Robotic process automation (RPA) is gaining traction across many sectors, not just in finance. Reporting roles are now being automated, allowing employees to concentrate on more value adding tasks.
“25-years-ago when Excel came into the workplace, most accountants were still capturing information on accounting paper, making the books balance with a total line, so the Excel technology would have been very daunting for those professionals – but fast forward to today, there isn’t a single professional that doesn’t’ use Excel,” Fanie says.
The Mckinsey report shows automation of manual functions has freed up at least 30 percent of employees’ time, and information is being processed at speeds far exceeding human capability.

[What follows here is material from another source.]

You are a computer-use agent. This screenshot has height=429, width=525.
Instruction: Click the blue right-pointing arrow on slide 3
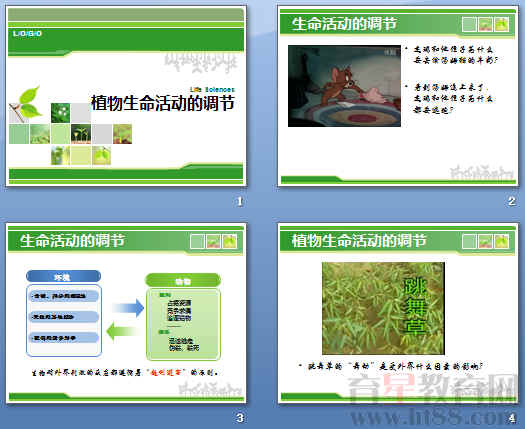[x=128, y=307]

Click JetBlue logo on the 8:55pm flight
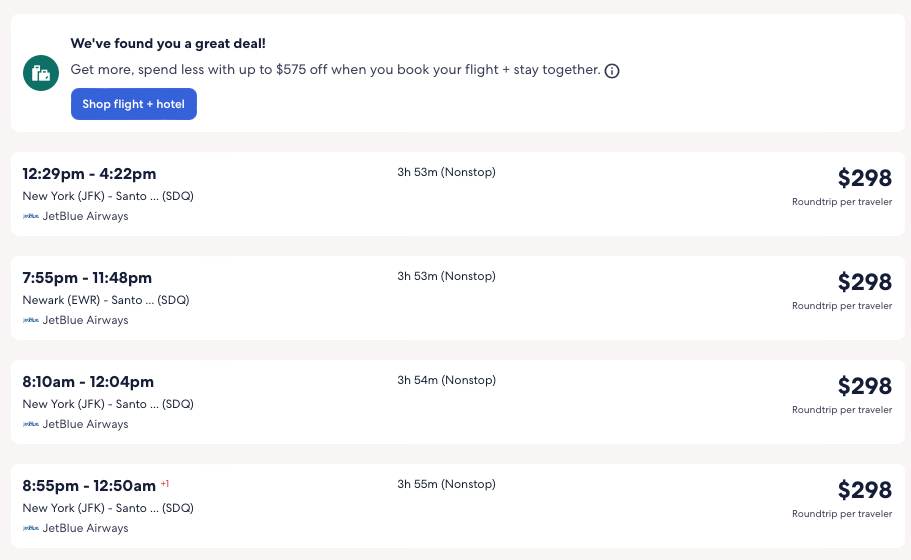(x=31, y=528)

“For an organisation with about 40 full-time accounting staff, this equates to savings of 25,000 hours per year or put differently, about R6-million saving,” says Fanie.
Tech advancements show that nearly 50 percent of current job functions can be automated across most sectors, given the evolving nature of algorithms and artificial intelligence.
There are no holy cows when it comes to digitization. In fact, researchers estimate that 75 million to 375 million workers (3 to 14 percent of the global workforce in the agriculture and manufacturing industries) will need to switch occupational categories by 2030.
“Moreover, all workers will need to adapt, as their occupations evolve alongside increasingly capable machines. Some of that adaptation will require higher educational attainment, or spending more time on activities that require social and emotional skills, creativity, high-level cognitive capabilities and other skills relatively hard to automate,” the Mckinsey report states.
Fanie notes these kinds of changes also occurred at the end of the third industrial revolution.
“We saw the introduction of mass industrial automation and robotics. The microprocessor revolutionised manufacturing and countries that embraced and adopted this revolutionary technology, were the beneficiaries of sustainable manufacturing industries.”
They still maintain a competitive advantage in the 21st century. Similarly, in this industrial revolution, businesses and countries that embrace and adopt 4IR technologies (including RPA) are going to be the global beneficiaries of agility, efficiency and cost.”